Top of Material supplied

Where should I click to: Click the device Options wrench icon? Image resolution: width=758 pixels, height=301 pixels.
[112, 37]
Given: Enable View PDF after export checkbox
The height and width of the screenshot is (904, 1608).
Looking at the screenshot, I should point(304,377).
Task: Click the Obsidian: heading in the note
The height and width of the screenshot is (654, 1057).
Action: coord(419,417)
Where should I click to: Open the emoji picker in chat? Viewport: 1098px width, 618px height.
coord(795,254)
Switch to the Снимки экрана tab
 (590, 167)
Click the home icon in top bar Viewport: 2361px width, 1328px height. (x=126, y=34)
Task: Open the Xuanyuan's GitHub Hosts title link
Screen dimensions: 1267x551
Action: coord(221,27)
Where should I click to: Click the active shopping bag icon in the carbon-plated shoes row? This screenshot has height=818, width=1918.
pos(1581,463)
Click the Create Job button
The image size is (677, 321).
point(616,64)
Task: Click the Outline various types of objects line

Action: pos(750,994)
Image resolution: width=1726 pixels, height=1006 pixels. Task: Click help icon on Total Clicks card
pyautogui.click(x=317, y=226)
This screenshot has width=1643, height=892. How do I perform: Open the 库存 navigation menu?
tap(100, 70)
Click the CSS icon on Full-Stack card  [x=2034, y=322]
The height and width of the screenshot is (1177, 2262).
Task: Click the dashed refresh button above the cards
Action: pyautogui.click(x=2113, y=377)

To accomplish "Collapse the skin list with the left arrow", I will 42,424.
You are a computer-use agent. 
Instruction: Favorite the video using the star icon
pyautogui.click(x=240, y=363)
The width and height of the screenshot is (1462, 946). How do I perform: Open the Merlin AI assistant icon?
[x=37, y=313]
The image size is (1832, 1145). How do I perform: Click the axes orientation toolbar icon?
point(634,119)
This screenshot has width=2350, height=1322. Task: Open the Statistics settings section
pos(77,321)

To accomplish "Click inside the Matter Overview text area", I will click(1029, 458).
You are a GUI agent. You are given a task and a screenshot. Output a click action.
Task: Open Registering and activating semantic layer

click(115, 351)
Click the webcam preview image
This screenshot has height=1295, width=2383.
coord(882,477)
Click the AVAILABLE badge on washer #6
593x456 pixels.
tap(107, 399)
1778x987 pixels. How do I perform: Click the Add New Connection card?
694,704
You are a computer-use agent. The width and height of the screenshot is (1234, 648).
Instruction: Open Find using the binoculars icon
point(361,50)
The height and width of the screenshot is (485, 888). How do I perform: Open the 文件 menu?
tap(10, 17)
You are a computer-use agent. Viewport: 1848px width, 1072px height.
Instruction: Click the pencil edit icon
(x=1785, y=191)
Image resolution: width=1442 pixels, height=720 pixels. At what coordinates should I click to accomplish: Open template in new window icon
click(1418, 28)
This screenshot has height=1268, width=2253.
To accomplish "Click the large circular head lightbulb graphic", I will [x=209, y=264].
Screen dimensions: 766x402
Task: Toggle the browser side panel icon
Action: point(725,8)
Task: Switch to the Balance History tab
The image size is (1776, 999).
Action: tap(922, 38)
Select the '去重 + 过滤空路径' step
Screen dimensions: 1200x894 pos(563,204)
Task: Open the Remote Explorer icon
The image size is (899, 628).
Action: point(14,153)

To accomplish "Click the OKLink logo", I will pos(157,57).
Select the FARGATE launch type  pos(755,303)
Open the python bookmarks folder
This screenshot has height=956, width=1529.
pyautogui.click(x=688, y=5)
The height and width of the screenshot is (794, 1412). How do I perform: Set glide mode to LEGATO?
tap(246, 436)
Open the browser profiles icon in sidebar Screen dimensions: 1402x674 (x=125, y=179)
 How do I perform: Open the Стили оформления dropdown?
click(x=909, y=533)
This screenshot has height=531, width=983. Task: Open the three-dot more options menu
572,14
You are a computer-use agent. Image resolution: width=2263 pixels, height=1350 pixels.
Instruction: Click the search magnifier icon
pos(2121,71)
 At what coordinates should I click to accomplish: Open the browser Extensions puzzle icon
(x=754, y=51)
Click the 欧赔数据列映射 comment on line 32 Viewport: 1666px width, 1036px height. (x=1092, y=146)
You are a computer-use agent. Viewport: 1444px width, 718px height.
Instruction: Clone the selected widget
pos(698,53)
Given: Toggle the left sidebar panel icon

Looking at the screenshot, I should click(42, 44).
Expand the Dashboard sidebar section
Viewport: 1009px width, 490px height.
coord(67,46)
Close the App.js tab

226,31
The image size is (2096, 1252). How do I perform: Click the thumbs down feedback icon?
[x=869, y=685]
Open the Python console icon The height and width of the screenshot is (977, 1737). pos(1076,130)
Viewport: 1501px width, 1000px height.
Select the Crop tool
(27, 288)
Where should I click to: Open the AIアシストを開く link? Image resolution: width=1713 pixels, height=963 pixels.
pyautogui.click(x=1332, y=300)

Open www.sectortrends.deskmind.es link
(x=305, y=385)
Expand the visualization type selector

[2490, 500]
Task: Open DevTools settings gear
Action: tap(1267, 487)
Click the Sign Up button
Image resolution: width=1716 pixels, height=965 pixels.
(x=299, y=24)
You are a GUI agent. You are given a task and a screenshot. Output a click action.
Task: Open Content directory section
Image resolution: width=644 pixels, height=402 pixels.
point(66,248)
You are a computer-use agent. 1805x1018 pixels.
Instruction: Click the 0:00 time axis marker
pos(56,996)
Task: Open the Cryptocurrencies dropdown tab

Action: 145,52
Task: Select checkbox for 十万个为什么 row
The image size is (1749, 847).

Bottom of Material supplied

## Problem to solve
Write the records out once more, word for word.

## Result of the exercise
Where should I click to: Click the device Options wrench icon? Image resolution: width=758 pixels, height=301 pixels.
[112, 37]
Given: Enable View PDF after export checkbox
The height and width of the screenshot is (904, 1608).
Looking at the screenshot, I should point(304,377).
Task: Click the Obsidian: heading in the note
The height and width of the screenshot is (654, 1057).
Action: coord(419,417)
Where should I click to: Open the emoji picker in chat? Viewport: 1098px width, 618px height.
coord(795,254)
Switch to the Снимки экрана tab
 (590, 167)
Click the home icon in top bar Viewport: 2361px width, 1328px height. (x=126, y=34)
Task: Open the Xuanyuan's GitHub Hosts title link
Screen dimensions: 1267x551
Action: coord(221,27)
Where should I click to: Click the active shopping bag icon in the carbon-plated shoes row? This screenshot has height=818, width=1918.
pos(1581,463)
Click the Create Job button
The image size is (677, 321).
point(616,64)
Task: Click the Outline various types of objects line

Action: pos(750,994)
Image resolution: width=1726 pixels, height=1006 pixels. Task: Click help icon on Total Clicks card
pyautogui.click(x=317, y=226)
This screenshot has width=1643, height=892. How do I perform: Open the 库存 navigation menu?
tap(100, 70)
Click the CSS icon on Full-Stack card  [x=2034, y=322]
The height and width of the screenshot is (1177, 2262).
Task: Click the dashed refresh button above the cards
Action: pyautogui.click(x=2113, y=377)

To accomplish "Collapse the skin list with the left arrow", I will 42,424.
You are a computer-use agent. 
Instruction: Favorite the video using the star icon
pyautogui.click(x=240, y=363)
The width and height of the screenshot is (1462, 946). How do I perform: Open the Merlin AI assistant icon?
[x=37, y=313]
The image size is (1832, 1145). How do I perform: Click the axes orientation toolbar icon?
point(634,119)
This screenshot has width=2350, height=1322. Task: Open the Statistics settings section
pos(77,321)

To accomplish "Click inside the Matter Overview text area", I will click(1029, 458).
You are a GUI agent. You are given a task and a screenshot. Output a click action.
Task: Open Registering and activating semantic layer

click(115, 351)
Click the webcam preview image
This screenshot has height=1295, width=2383.
coord(882,477)
Click the AVAILABLE badge on washer #6
593x456 pixels.
tap(107, 399)
1778x987 pixels. How do I perform: Click the Add New Connection card?
694,704
You are a computer-use agent. The width and height of the screenshot is (1234, 648).
Instruction: Open Find using the binoculars icon
point(361,50)
The height and width of the screenshot is (485, 888). How do I perform: Open the 文件 menu?
tap(10, 17)
You are a computer-use agent. Viewport: 1848px width, 1072px height.
Instruction: Click the pencil edit icon
(x=1785, y=191)
Image resolution: width=1442 pixels, height=720 pixels. At what coordinates should I click to accomplish: Open template in new window icon
click(1418, 28)
This screenshot has height=1268, width=2253.
To accomplish "Click the large circular head lightbulb graphic", I will [x=209, y=264].
Screen dimensions: 766x402
Task: Toggle the browser side panel icon
Action: point(725,8)
Task: Switch to the Balance History tab
The image size is (1776, 999).
Action: tap(922, 38)
Select the '去重 + 过滤空路径' step
Screen dimensions: 1200x894 pos(563,204)
Task: Open the Remote Explorer icon
The image size is (899, 628).
Action: point(14,153)

To accomplish "Click the OKLink logo", I will pos(157,57).
Select the FARGATE launch type  pos(755,303)
Open the python bookmarks folder
This screenshot has height=956, width=1529.
pyautogui.click(x=688, y=5)
The height and width of the screenshot is (794, 1412). How do I perform: Set glide mode to LEGATO?
tap(246, 436)
Open the browser profiles icon in sidebar Screen dimensions: 1402x674 (x=125, y=179)
 How do I perform: Open the Стили оформления dropdown?
click(x=909, y=533)
This screenshot has height=531, width=983. Task: Open the three-dot more options menu
572,14
You are a computer-use agent. Image resolution: width=2263 pixels, height=1350 pixels.
Instruction: Click the search magnifier icon
pos(2121,71)
 At what coordinates should I click to accomplish: Open the browser Extensions puzzle icon
(x=754, y=51)
Click the 欧赔数据列映射 comment on line 32 Viewport: 1666px width, 1036px height. (x=1092, y=146)
You are a computer-use agent. Viewport: 1444px width, 718px height.
Instruction: Clone the selected widget
pos(698,53)
Given: Toggle the left sidebar panel icon

Looking at the screenshot, I should click(42, 44).
Expand the Dashboard sidebar section
Viewport: 1009px width, 490px height.
coord(67,46)
Close the App.js tab

226,31
The image size is (2096, 1252). How do I perform: Click the thumbs down feedback icon?
[x=869, y=685]
Open the Python console icon The height and width of the screenshot is (977, 1737). pos(1076,130)
Viewport: 1501px width, 1000px height.
Select the Crop tool
(27, 288)
Where should I click to: Open the AIアシストを開く link? Image resolution: width=1713 pixels, height=963 pixels.
pyautogui.click(x=1332, y=300)

Open www.sectortrends.deskmind.es link
(x=305, y=385)
Expand the visualization type selector

[2490, 500]
Task: Open DevTools settings gear
Action: tap(1267, 487)
Click the Sign Up button
Image resolution: width=1716 pixels, height=965 pixels.
(x=299, y=24)
You are a GUI agent. You are given a task and a screenshot. Output a click action.
Task: Open Content directory section
Image resolution: width=644 pixels, height=402 pixels.
point(66,248)
You are a computer-use agent. 1805x1018 pixels.
Instruction: Click the 0:00 time axis marker
pos(56,996)
Task: Open the Cryptocurrencies dropdown tab

Action: 145,52
Task: Select checkbox for 十万个为什么 row
The image size is (1749, 847).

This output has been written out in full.